SHORT EXERCISE =
Reproduce verbatim the part of the InnoDB page-flushing passage below that begins with the words containing "In our recent" and ends with "focus on innodb_flush_neighbor_pages.".

In our recent release of Percona Server 5.5.19 we introduced new value for innodb_flush_neighbor_pages=cont.
This way we are trying to deal with the problem of InnoDB flushing.

Actually there is also the second fix to what we think is bug in InnoDB, where it blocks queries while it is not needed (I will refer to it as “sync fix”). In this post I however will focus on innodb_flush_neighbor_pages.

By default InnoDB flushes so named neighbor pages, which really are not neighbors.
Say we want to flush page P. InnoDB is looking in an area of 128 pages around page P, and flushes all the pages in that area that are dirty. To illustrate, say we have an area of memory like this: ...D...D...D....P....D....D...D....D where each dot is a page that does not need flushing, each “D” is a dirty page that InnoDB will flush, and P is our page.
So, as the result of how it works, instead of performing 1 random write, InnoDB will perform 8 random writes.
This is quite far from original intention to flush as many pages as possible in singe sequential write.

So we added new innodb_flush_neighbor_pages=cont method, with it, only really sequential write will be performed
That is case ...D...D...D..DDDPD....D....D...D....D only following pages will be flushed:
...D...D...D..FFFFF....D....D...D....D (marked as “F”)

ENTRIES SUPPLIED =
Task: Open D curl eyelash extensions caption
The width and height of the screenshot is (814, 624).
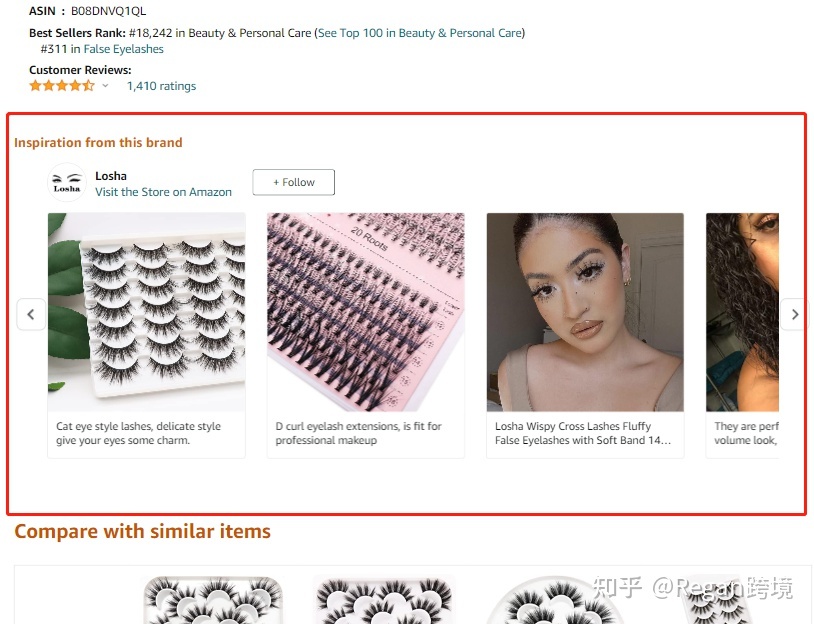Action: point(358,433)
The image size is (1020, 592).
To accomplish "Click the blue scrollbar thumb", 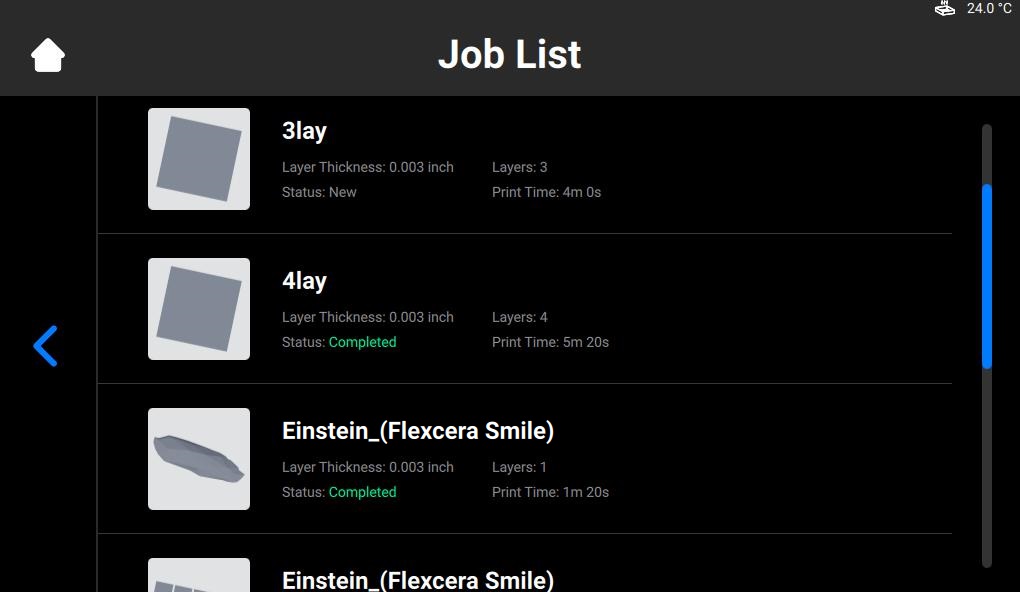I will 987,276.
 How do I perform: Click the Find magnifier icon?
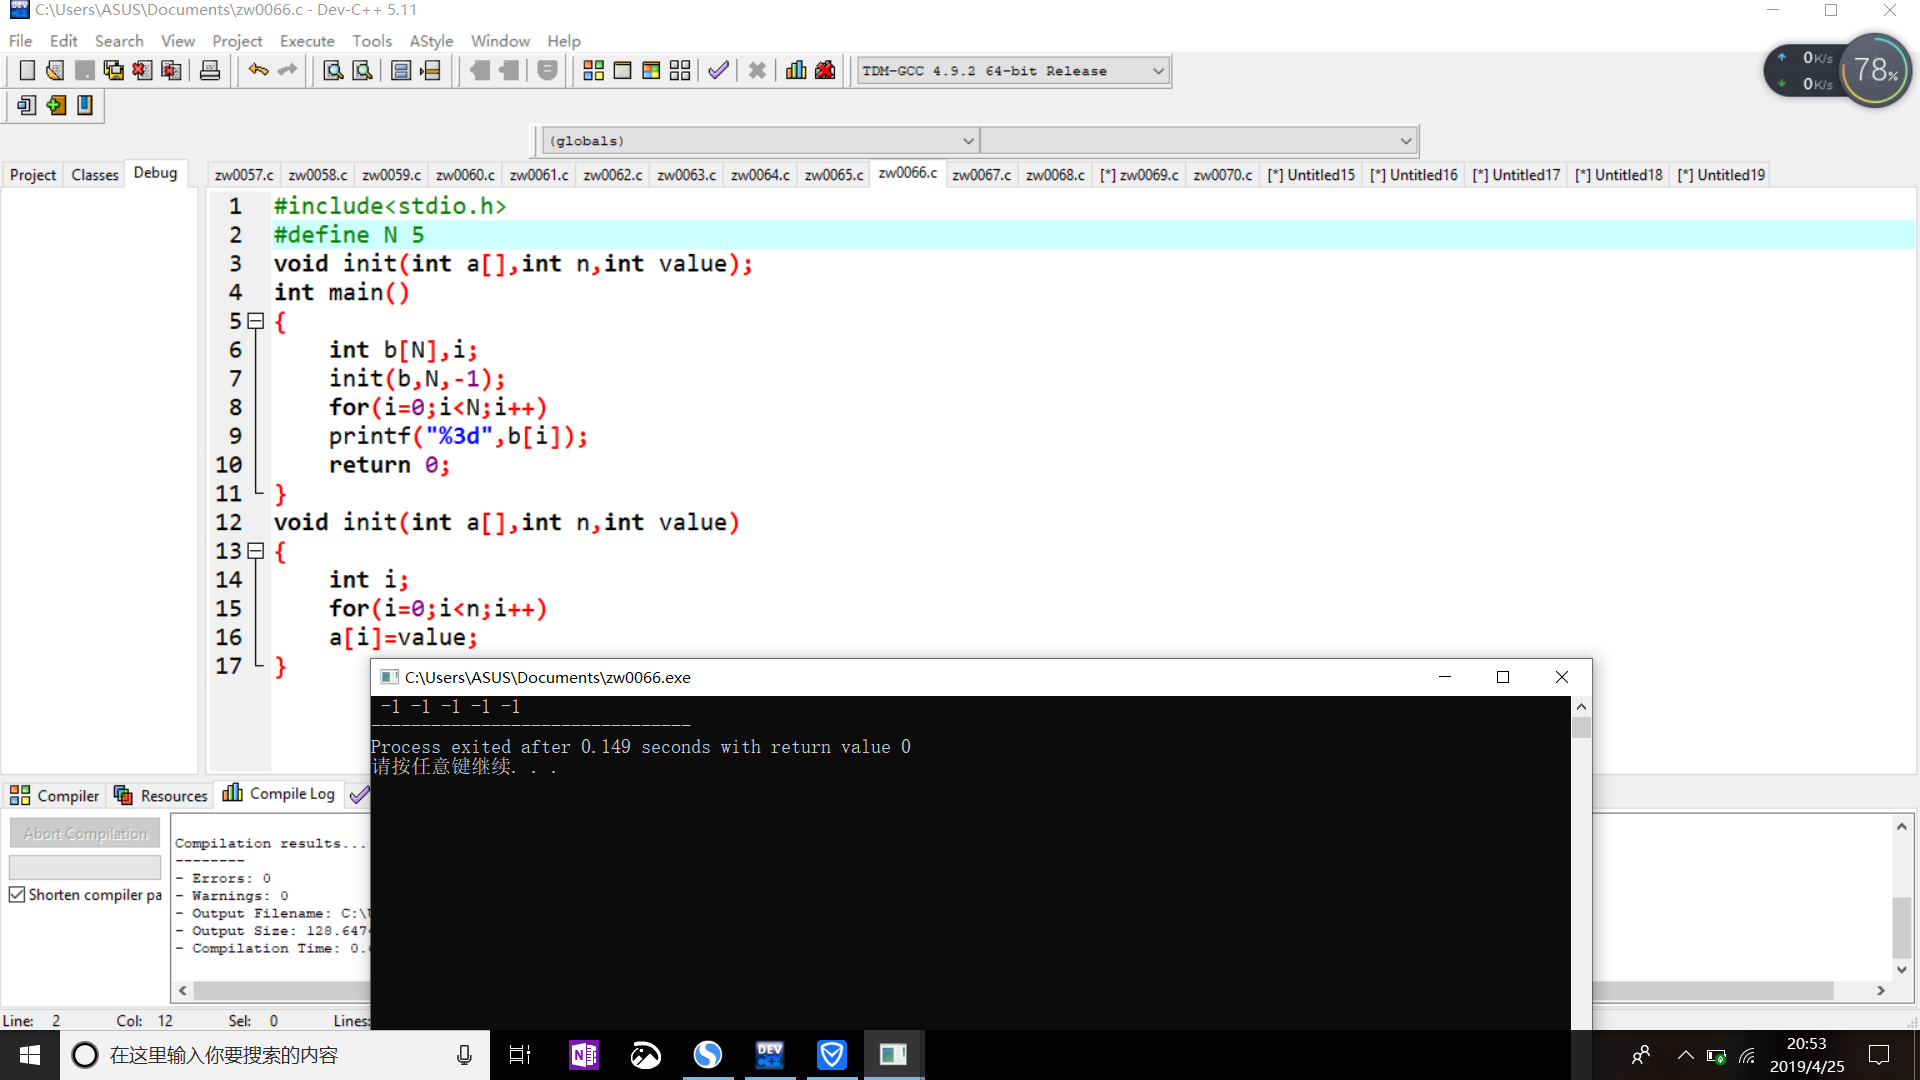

RESULT BELOW =
In our recent release of Percona Server 5.5.19 we introduced new value for innodb_flush_neighbor_pages=cont.
This way we are trying to deal with the problem of InnoDB flushing.

Actually there is also the second fix to what we think is bug in InnoDB, where it blocks queries while it is not needed (I will refer to it as “sync fix”). In this post I however will focus on innodb_flush_neighbor_pages.